→ **Pixel coordinate grounding data**
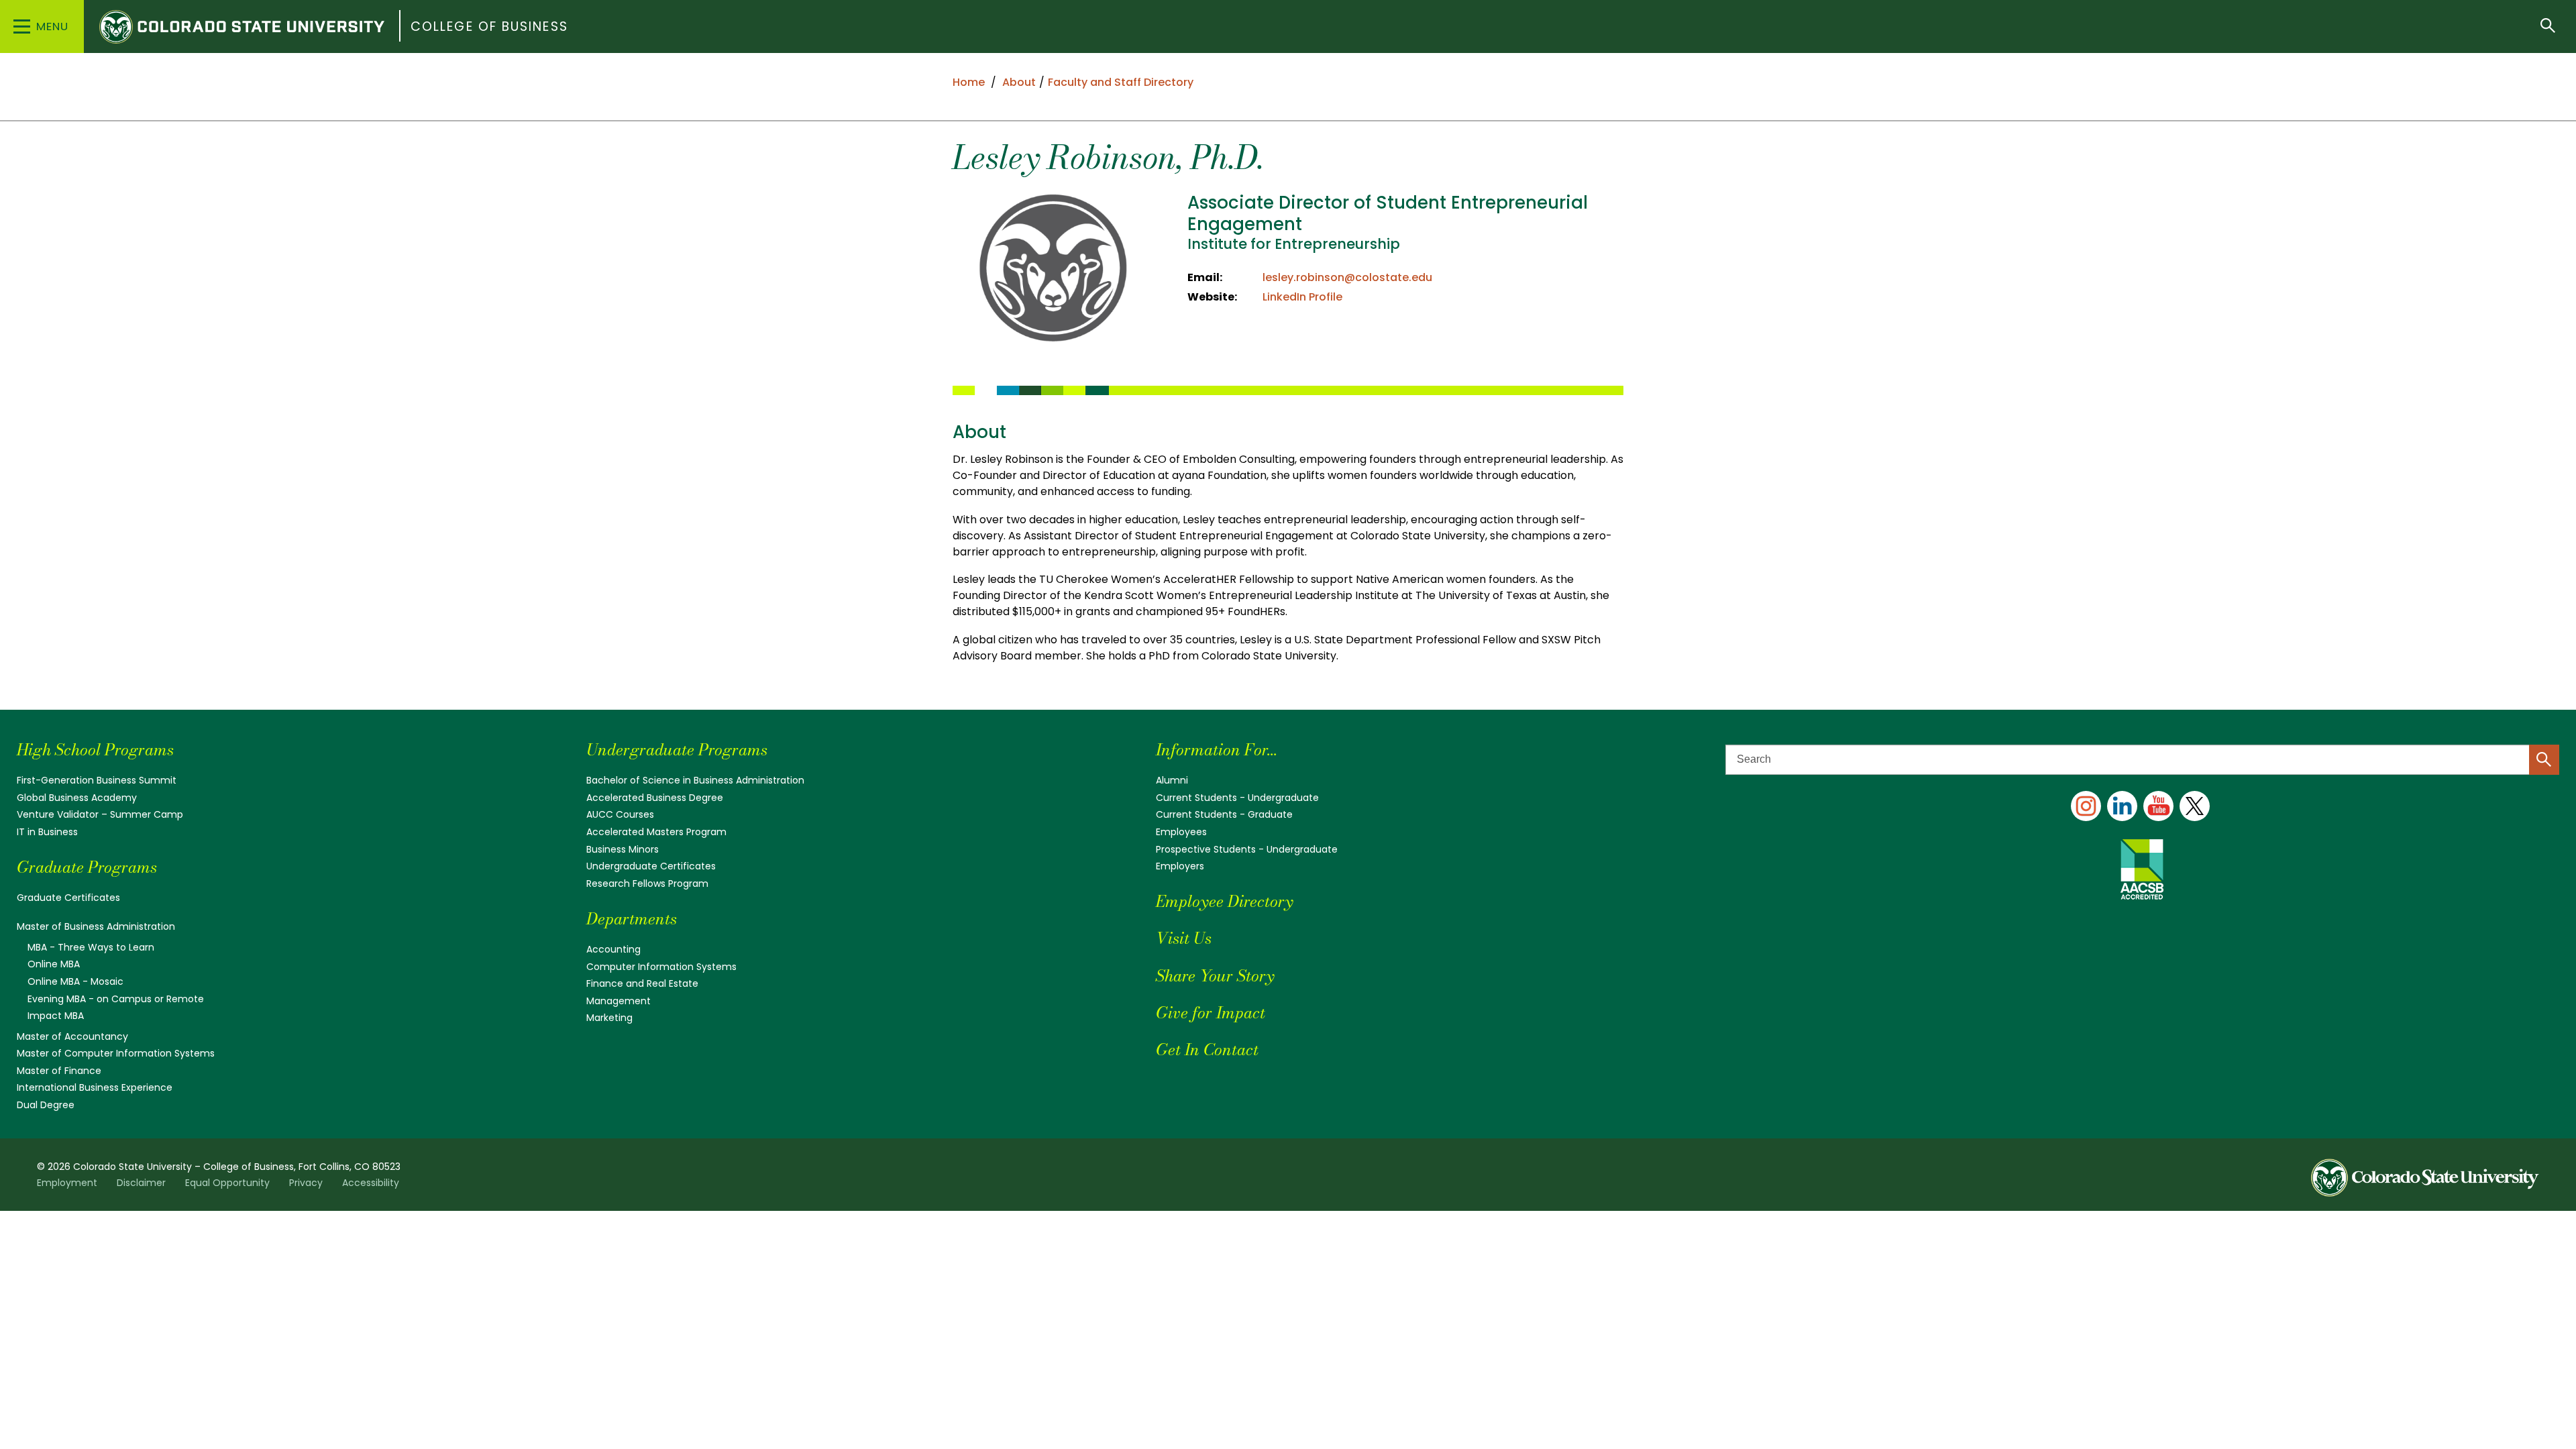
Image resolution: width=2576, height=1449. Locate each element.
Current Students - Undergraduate (1237, 797)
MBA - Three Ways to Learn (91, 947)
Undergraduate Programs (676, 749)
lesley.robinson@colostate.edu (1347, 277)
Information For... (1216, 749)
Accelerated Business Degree (654, 797)
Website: (1212, 297)
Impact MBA (56, 1015)
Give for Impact (1210, 1012)
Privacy (306, 1182)
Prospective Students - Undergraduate (1247, 849)
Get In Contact (1207, 1049)
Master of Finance (59, 1070)
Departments (631, 918)
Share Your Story (1215, 975)
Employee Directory (1224, 901)
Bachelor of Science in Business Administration (695, 780)
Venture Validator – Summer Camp (100, 814)
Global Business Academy (77, 797)
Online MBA (54, 964)
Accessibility (370, 1182)
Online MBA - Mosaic (75, 981)
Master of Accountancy (72, 1036)
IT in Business (47, 832)
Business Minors (622, 849)
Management (618, 1001)
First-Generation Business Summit (96, 780)
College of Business (489, 26)
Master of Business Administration (96, 926)
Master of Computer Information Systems (116, 1053)
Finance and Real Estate (642, 983)
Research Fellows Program (647, 883)
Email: (1204, 277)
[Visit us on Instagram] (2086, 806)
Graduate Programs (87, 867)
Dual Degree (45, 1105)
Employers (1180, 866)
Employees (1181, 832)
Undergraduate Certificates (651, 866)
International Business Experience (94, 1087)
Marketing (609, 1017)
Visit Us (1184, 938)
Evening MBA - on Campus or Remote (116, 999)
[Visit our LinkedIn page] (2122, 806)
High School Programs (95, 749)
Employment (67, 1182)
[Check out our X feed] (2195, 806)
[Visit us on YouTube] (2158, 806)
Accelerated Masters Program (656, 832)
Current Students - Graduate (1224, 814)
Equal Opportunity (227, 1182)
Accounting (613, 949)
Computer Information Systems (661, 966)
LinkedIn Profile (1302, 297)
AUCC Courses (620, 814)
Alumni (1172, 780)
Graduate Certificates (68, 897)
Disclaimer (141, 1182)
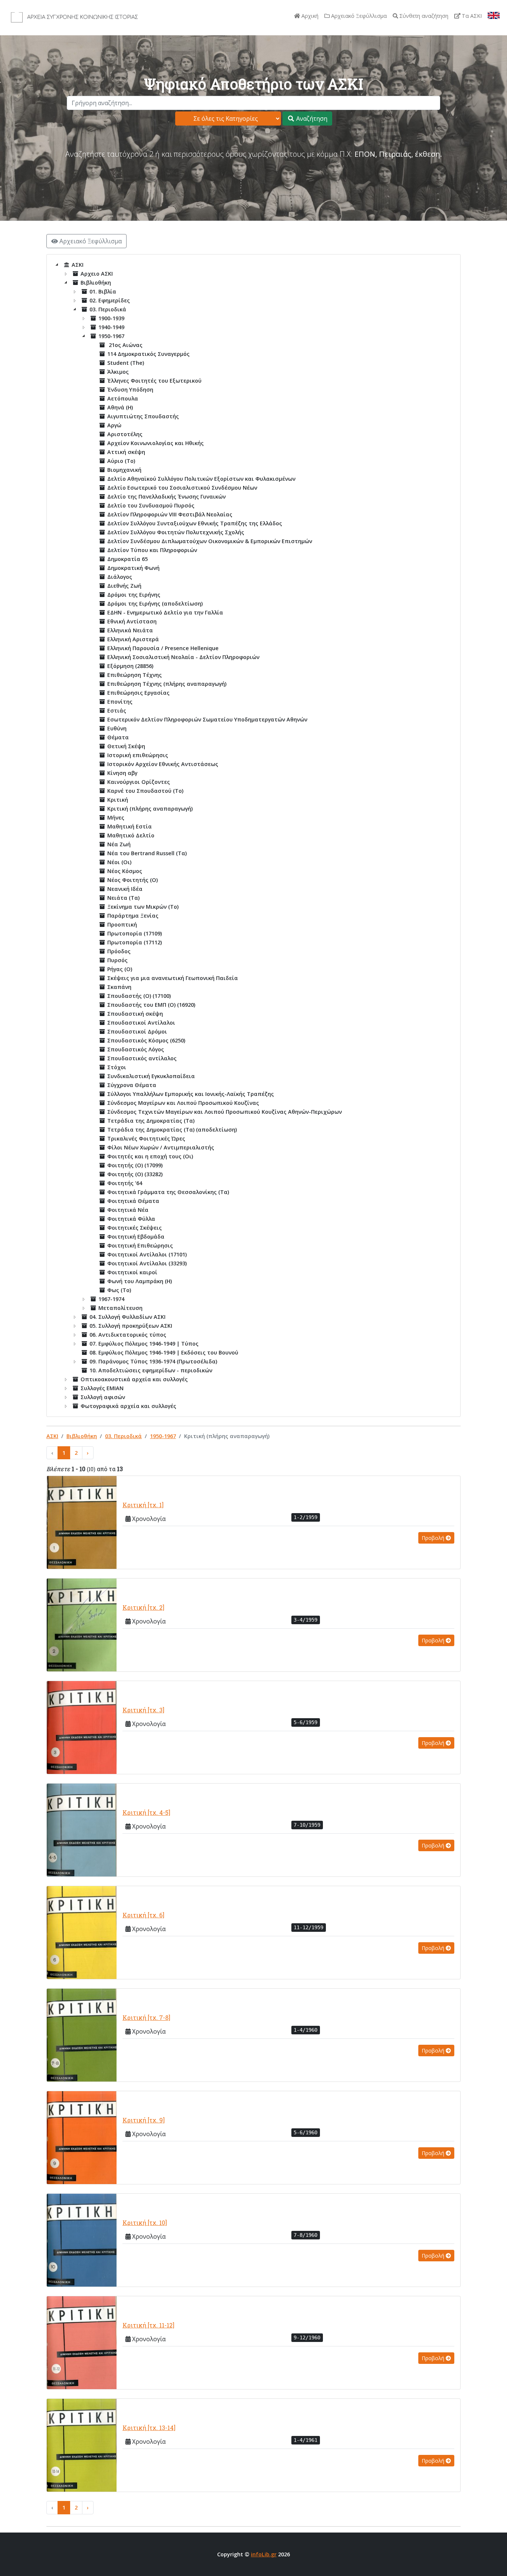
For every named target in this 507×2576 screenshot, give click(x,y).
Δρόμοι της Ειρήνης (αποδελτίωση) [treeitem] (155, 603)
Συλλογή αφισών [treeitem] (103, 1397)
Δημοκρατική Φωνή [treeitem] (133, 567)
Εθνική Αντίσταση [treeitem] (132, 621)
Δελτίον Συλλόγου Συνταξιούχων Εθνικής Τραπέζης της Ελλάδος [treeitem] (194, 523)
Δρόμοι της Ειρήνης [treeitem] (133, 594)
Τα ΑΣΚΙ (471, 15)
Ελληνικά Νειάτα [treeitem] (130, 630)
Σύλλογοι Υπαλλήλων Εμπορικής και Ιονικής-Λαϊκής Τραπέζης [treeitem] (190, 1093)
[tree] (253, 835)
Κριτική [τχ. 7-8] (146, 2017)
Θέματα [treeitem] (118, 737)
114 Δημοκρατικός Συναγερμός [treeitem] (148, 353)
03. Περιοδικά (123, 1436)
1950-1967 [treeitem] (111, 336)
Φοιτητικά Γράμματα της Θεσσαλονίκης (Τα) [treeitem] (168, 1191)
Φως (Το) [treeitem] (119, 1290)
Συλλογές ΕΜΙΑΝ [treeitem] (102, 1388)
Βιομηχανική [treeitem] (124, 469)
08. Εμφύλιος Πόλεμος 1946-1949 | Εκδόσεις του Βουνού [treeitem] (163, 1352)
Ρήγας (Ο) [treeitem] (119, 969)
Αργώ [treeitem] (114, 425)
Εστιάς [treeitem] (116, 710)
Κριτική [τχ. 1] (143, 1505)
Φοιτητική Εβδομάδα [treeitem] (135, 1236)
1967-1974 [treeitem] (111, 1298)
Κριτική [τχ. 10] (144, 2222)
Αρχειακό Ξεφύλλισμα (358, 15)
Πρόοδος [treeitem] (119, 951)
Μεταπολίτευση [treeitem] (120, 1307)
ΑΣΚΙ (52, 1436)
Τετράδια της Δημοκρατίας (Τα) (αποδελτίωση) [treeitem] (172, 1129)
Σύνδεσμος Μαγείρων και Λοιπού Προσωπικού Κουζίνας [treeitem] (183, 1102)
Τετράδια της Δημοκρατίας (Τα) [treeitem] (150, 1120)
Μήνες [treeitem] (115, 817)
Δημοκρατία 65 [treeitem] (127, 558)
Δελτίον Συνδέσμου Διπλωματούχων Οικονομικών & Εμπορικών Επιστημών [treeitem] (209, 541)
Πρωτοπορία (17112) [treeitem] (134, 942)
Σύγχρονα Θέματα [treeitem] (131, 1085)
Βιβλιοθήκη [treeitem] (96, 282)
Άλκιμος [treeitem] (118, 371)
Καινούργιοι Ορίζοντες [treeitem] (138, 781)
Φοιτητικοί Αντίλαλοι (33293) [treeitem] (147, 1263)
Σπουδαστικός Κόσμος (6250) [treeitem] (146, 1040)
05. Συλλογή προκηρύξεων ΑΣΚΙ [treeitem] (130, 1325)
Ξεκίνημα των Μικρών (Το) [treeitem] (143, 906)
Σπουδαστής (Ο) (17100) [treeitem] (139, 995)
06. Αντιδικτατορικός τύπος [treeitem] (127, 1334)
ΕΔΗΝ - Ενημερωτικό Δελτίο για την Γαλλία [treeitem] (165, 612)
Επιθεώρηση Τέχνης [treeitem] (134, 674)
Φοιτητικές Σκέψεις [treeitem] (134, 1227)
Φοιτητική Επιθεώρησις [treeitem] (140, 1245)
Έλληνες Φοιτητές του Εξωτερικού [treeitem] (154, 380)
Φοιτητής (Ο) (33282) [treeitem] (135, 1174)
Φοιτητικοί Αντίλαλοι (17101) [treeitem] (147, 1254)
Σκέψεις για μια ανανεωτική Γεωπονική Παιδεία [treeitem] (172, 978)
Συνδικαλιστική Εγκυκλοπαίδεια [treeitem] (151, 1076)
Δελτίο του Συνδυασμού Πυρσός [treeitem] (150, 505)
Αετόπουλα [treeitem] (122, 398)
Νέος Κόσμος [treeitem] (124, 871)
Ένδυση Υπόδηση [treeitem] (130, 389)
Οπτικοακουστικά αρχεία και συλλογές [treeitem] (134, 1379)
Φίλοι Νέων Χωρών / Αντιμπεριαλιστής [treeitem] (160, 1147)
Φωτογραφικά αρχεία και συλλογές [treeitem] (128, 1405)
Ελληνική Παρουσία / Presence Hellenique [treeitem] (163, 648)
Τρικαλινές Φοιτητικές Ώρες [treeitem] (146, 1138)
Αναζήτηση (311, 118)
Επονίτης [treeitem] (120, 701)
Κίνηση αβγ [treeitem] (122, 772)
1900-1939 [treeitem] (111, 318)
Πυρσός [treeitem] (117, 960)
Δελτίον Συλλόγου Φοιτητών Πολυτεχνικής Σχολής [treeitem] (175, 532)
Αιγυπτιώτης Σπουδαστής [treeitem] (143, 416)
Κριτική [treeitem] (117, 799)
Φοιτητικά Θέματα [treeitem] (133, 1200)
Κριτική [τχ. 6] (143, 1915)
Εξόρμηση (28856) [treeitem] (130, 665)
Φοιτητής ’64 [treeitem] (124, 1183)
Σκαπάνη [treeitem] (119, 986)
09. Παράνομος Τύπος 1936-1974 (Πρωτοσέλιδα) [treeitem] (153, 1361)
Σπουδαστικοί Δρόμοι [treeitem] (137, 1031)
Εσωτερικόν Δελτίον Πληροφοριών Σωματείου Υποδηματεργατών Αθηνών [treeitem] (207, 719)
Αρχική (309, 15)
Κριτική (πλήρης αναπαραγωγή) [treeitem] (150, 808)
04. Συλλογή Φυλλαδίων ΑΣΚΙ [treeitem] (127, 1316)
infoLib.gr (264, 2554)
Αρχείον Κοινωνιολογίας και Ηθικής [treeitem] (155, 443)
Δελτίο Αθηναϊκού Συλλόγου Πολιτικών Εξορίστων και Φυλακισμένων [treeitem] (201, 478)
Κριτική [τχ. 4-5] (146, 1812)
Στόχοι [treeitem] (116, 1067)
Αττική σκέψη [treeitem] (126, 451)
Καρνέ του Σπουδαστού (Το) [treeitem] (145, 790)
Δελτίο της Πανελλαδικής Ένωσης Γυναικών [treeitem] (166, 496)
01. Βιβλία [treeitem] (102, 291)
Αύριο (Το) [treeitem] (121, 460)
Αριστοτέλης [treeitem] (125, 434)
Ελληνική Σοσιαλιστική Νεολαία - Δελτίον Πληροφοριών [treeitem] (183, 657)
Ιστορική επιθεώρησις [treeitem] (137, 755)
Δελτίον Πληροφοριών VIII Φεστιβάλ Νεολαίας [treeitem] (169, 514)
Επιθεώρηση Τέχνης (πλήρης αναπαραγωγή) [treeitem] (166, 683)
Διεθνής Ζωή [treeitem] (124, 585)
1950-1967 (163, 1436)
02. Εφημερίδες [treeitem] (109, 300)
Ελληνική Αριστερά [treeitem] (133, 639)
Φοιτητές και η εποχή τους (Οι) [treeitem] (150, 1156)
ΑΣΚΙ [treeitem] (78, 264)
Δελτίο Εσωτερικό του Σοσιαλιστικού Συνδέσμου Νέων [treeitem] (182, 487)
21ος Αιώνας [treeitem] (125, 344)
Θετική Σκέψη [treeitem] (126, 746)
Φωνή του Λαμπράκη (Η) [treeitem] (139, 1281)
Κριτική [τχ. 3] (143, 1710)
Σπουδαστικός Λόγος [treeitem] (135, 1049)
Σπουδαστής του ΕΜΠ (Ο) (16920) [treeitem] (151, 1004)
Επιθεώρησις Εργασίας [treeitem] (138, 692)
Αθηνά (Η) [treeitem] (120, 407)
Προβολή (434, 1537)
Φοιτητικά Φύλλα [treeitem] (131, 1218)
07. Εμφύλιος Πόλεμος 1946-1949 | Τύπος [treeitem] (144, 1343)
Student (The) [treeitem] (125, 362)
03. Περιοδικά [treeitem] (107, 309)
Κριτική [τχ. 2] (143, 1607)
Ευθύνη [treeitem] (117, 728)
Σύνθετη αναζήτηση (423, 15)
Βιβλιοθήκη (81, 1436)
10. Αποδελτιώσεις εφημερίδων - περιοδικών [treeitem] (150, 1370)
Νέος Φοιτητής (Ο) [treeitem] (132, 879)
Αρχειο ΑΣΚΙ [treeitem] (97, 273)
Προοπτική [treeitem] (122, 924)
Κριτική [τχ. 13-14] (149, 2427)
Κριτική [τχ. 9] (143, 2120)
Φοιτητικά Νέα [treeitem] (127, 1209)
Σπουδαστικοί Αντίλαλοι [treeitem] (141, 1022)
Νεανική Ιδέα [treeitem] (125, 888)
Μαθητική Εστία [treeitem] (129, 826)
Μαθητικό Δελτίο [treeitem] (130, 835)
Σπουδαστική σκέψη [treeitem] (135, 1013)
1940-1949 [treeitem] (111, 327)
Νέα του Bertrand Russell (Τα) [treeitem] (147, 853)
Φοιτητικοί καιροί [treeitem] (132, 1272)
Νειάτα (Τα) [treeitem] (123, 897)
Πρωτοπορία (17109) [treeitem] (134, 933)
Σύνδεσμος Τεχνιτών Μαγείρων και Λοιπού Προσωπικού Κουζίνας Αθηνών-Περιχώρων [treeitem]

→ **Goal of the exercise**
What is needed is a verbatim copy of every line in the records above from the one containing "Σύλλογοι Υπαλλήλων Εμπορικής" down to the one containing "Φοιτητική Εβδομάδα [treeitem] (135, 1236)", both included, and nothing more.

→ **Problem solution**
Σύλλογοι Υπαλλήλων Εμπορικής και Ιονικής-Λαϊκής Τραπέζης [treeitem] (190, 1093)
[tree] (253, 835)
Κριτική [τχ. 7-8] (146, 2017)
Θέματα [treeitem] (118, 737)
114 Δημοκρατικός Συναγερμός [treeitem] (148, 353)
03. Περιοδικά (123, 1436)
1950-1967 [treeitem] (111, 336)
Φοιτητικά Γράμματα της Θεσσαλονίκης (Τα) [treeitem] (168, 1191)
Φως (Το) [treeitem] (119, 1290)
Συλλογές ΕΜΙΑΝ [treeitem] (102, 1388)
Βιομηχανική [treeitem] (124, 469)
08. Εμφύλιος Πόλεμος 1946-1949 | Εκδόσεις του Βουνού [treeitem] (163, 1352)
Ρήγας (Ο) [treeitem] (119, 969)
Αργώ [treeitem] (114, 425)
Εστιάς [treeitem] (116, 710)
Κριτική [τχ. 1] (143, 1505)
Φοιτητική Εβδομάδα [treeitem] (135, 1236)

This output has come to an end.